St Fidelis’ Catholic Church

Clarendon Street, Moreland

Fincham & Hobday, Melbourne, 1891, for the Methodist Church, North Essendon
Renovated 1975 George Fincham & Sons, Melbourne
Renovated and installed in present location 2006 Australian Pipe Organs Pty Ltd, Keysborough, Vic.
1 manual, 10 speaking stops, 1 coupler, mechanical action




St Fidelis' Catholic Church, Moorland
[Photograph by John Maidment (2006)]

Historical and Technical Documentation by John Maidment © OHTA 20071

The foundation stone of St Fidelis' Church was laid in November 1937.2 Designed in the Romanesque style by the architects, Fritsch & Fritsch of Melbourne, the church was opened in October 1938.3



The 1891 Fincham & Hobday organ
[Photograph by John Maidment (2006)]

The organ was built by Fincham & Hobday for the Methodist Church, Mount Alexander Road, North Essendon at a cost of £295.00 and opened on 17 July 1891. The instrument was designed so that a second manual (Great Organ) could be subsequently added to the existing Swell Organ, but this has never happened, although space exists within the instrument for the addition, together with the provision of stencilled façade pipes and conveyance holes in the casework. A quotation was received in 1894 to complete the Oboe to CC and add the Cornopean; only the former took place.4



Console of the 1891 Fincham & Hobday organ,
showing preparation for the second manual
[Photograph by John Maidment (2006)]

In 1975, George Fincham & Sons carried out a renovation that included the replacement of the pedal action in metal and installation of a single-rise reservoir. In 2006 the organ was given to St Fidelis' Church by the trustees of the North Essendon church, which has closed. The organ was refurbished by Australian Pipe Organs Pty Ltd at the time of its installation. New side panelling, based upon Fincham models, was made for the casework, the slider chest was overhauled, and the console refurbished and cleared of electrical fittings.
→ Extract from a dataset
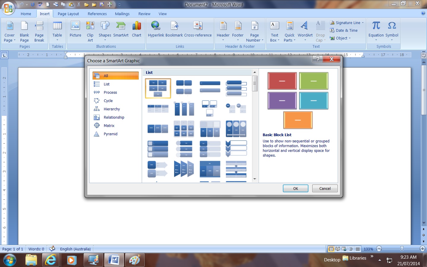Select the Hierarchy category

tap(111, 109)
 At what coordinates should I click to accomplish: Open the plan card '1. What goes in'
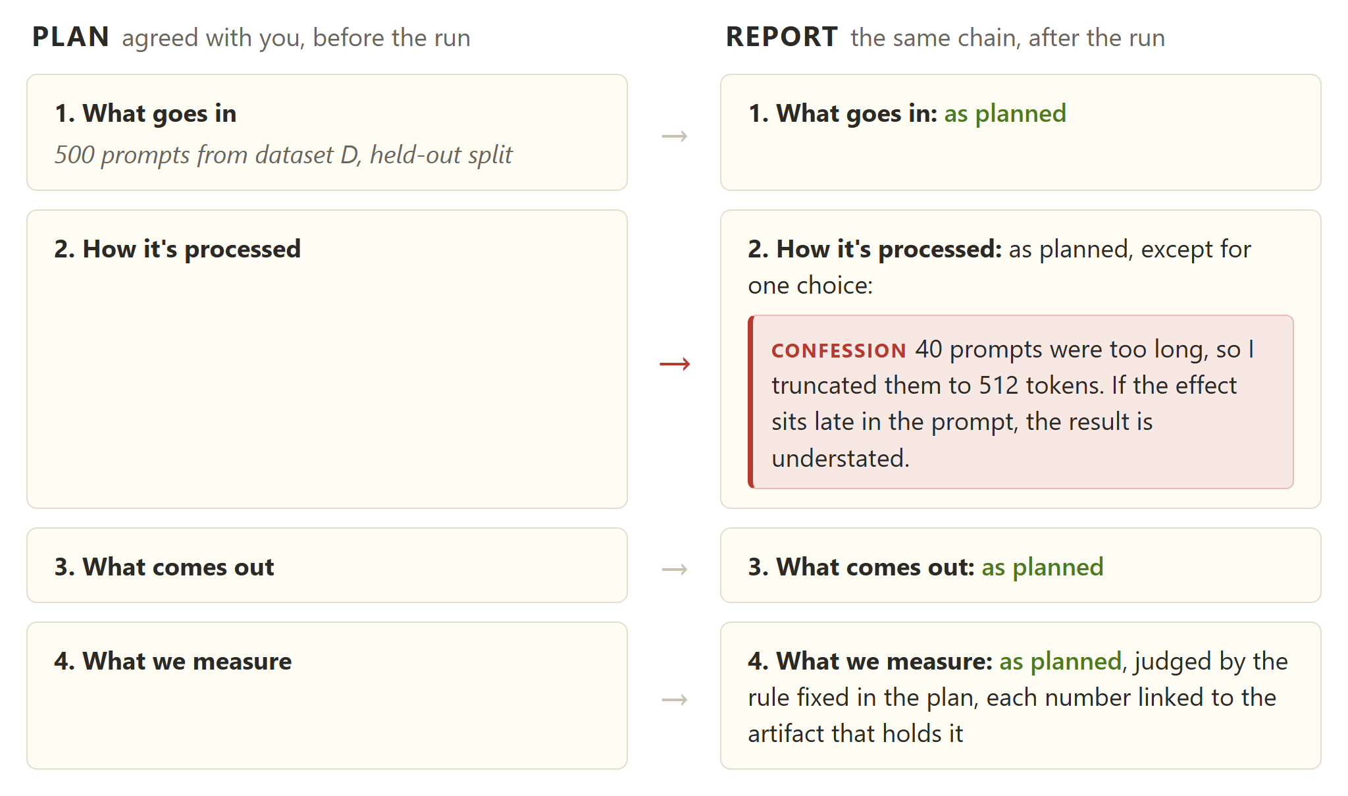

The instrument is of some significance as the second largest example of a single manual organ built by the firm before 1900, with a generous range of flute and diapason colours. It has been installed at St Fidelis' with the assistance of an OHTA tax-deductible restoration appeal. Here it sounds well in a spacious and reverberant church.



[Photograph by John Maidment (2006)]

MANUAL
Double Diapason
Open Diapason
Claribel
Dulciana
Angelica
Principal
Clear Flute
Fifteenth
Cornopean
Oboe
Swell to Pedal

PEDAL
Bourdon

16
8
8
8
8
4
4
2
8
8



16

TC


gvd bass
TC



prepared for





Compass: 56/30
Mechanical key and stop action
3 composition pedals
Lever swell pedal



[Photograph by John Maidment (2006)]


1 First published in OHTA News, vol. 31, no. 1 (January 2007), p. 7.

2 The Advocate (4 November 1937), p. 22; Ibid (2 December 1937), p. 13.

3 The Advocate (13 October 1938), p. 4; Ibid (27 October 1938), p. 5; The Age (15 October 1938), p. 24.

4 George Fincham Letters, 14/252, 18/779; George Fincham Papers (list); cited in E.N. Matthews, Colonial Organs and Organbuilders (Carlton: Melbourne University Press, 1969), pp. 131, 249.